Bring a pen and notebook.
Due to some of the content being discussed this writing workshop is for over 18s.
Venue: High House Production Park, Vellacott Close, Purfleet-on-Thames, Essex, RM19 1RJ
Date and time: Saturday 11th June, 12.00 midday
Tickets: £20 / £15 concessions (Students, Under 27s and Jobseekers)
Box Office: Book online or via Mercury Theatre 01206 573948 (10am – 8pm Tuesday to Saturday)
Age: For over 18s
Syd Moore is a writer, presenter, curator, Royal Literary Fund lector and activist.
Best known for her Essex Witch Museum Mysteries (Strange Magic, Strange Sight, Strange Fascination, Strange Tombs, Strange Tricks) that feature Rosie Strange and Sam Stone and were shortlisted for the Good Reader Holmes and Watson Award 2018, Syd Moore has also written short stories – Strange Casebook (2018) and The Twelve Strange Days of Christmas (2019) , The Twelve Even Stranger Days of Christmas (2020) – which have been shortlisted for the prestigious ‘dagger award’ by the Crime Writers Association. She has also written two standalone novels, The Drowning Pool (2011), and Witch Hunt (2012) and has been commissioned to write a new series set in the Second World War.

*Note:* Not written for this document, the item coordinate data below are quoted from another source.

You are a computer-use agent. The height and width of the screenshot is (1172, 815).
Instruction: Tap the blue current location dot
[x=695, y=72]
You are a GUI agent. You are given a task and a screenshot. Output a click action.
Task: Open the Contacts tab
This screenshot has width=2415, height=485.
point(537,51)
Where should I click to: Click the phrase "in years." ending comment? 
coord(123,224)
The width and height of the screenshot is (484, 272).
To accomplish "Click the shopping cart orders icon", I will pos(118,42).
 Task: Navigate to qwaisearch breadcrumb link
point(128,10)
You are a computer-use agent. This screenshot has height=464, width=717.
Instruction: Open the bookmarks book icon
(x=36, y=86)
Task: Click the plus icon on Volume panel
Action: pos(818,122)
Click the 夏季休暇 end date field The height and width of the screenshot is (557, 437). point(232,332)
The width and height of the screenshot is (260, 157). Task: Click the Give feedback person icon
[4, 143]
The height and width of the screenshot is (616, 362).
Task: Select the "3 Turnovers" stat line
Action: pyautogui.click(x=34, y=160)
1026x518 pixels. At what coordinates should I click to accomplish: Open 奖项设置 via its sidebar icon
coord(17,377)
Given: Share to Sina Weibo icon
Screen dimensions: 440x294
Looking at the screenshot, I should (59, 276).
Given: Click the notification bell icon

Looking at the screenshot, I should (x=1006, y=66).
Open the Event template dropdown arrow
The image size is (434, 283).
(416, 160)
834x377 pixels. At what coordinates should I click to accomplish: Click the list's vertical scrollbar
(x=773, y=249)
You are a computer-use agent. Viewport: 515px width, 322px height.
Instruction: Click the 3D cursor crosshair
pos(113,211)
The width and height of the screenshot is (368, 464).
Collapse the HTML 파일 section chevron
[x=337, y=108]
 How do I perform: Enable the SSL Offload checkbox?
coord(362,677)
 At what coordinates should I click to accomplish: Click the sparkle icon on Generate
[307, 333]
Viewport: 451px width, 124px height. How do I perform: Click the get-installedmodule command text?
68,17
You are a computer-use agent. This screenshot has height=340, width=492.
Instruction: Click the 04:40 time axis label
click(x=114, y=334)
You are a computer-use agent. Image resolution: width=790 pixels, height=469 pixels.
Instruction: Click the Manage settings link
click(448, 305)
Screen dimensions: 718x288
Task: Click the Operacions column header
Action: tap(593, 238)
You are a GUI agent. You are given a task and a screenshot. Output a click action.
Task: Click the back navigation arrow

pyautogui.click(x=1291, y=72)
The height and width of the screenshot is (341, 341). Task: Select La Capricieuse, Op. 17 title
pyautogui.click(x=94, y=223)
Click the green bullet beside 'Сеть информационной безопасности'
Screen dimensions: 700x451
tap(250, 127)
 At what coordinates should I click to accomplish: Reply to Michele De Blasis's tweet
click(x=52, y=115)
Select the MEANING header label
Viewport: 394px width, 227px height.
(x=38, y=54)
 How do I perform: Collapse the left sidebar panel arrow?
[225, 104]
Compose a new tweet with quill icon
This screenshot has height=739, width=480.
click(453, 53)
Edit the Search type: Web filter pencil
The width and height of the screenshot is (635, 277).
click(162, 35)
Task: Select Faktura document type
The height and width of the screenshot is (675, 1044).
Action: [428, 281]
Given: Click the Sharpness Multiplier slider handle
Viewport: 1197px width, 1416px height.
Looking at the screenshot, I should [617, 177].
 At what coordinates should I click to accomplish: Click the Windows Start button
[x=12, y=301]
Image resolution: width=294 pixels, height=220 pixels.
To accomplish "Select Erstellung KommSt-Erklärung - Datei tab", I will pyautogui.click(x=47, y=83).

Her debut screenplay, Witch West, has been optioned by Hidden Door Productions with director, Jane Gull (My Feral Heart), at the helm. Moore was also the Assistant Curator of ABBA: Super Troupers The Exhibition that launched at the O2 in December 2019 and co-curated This is What an Essex Girl Looks Likeat the Beecroft Gallery, as part of her work with the Essex Girls Liberation Front. Having founded the ‘Front’ she spearheaded the campaign to have the definition of ‘Essex Girl’ removed from the Oxford Learners’ Dictionary. And was successful.
For nine years prior to writing Syd was a lecturer, Moore worked extensively in the publishing industry and presented Channel 4’s book programme, Pulp. She was the founding editor of Level 4, an arts and culture magazine, co-creator of Superstrumps, the game that reclaims female stereotypes. She regularly speaks on radio, television, at universities, on political panels and at festivals about the stereotype and problems that face women today. She is also a UK ambassador for the Danish charity which helps Nigerian ‘witch’ children, DINNødhjælp, and often teams up with Kirsty Brimelow QC, a legal Consultant to Unicef and former legal lead for the United Nations Bar, to speak about Harmful Practices Related to Witchcraft Belief. In 2018 she was appointed Writer-in-Residence for the Essex Book Festival.
Her writing has been described as ‘Dennis Wheatley meets Caitlin Moran’ (Starburst Magazine).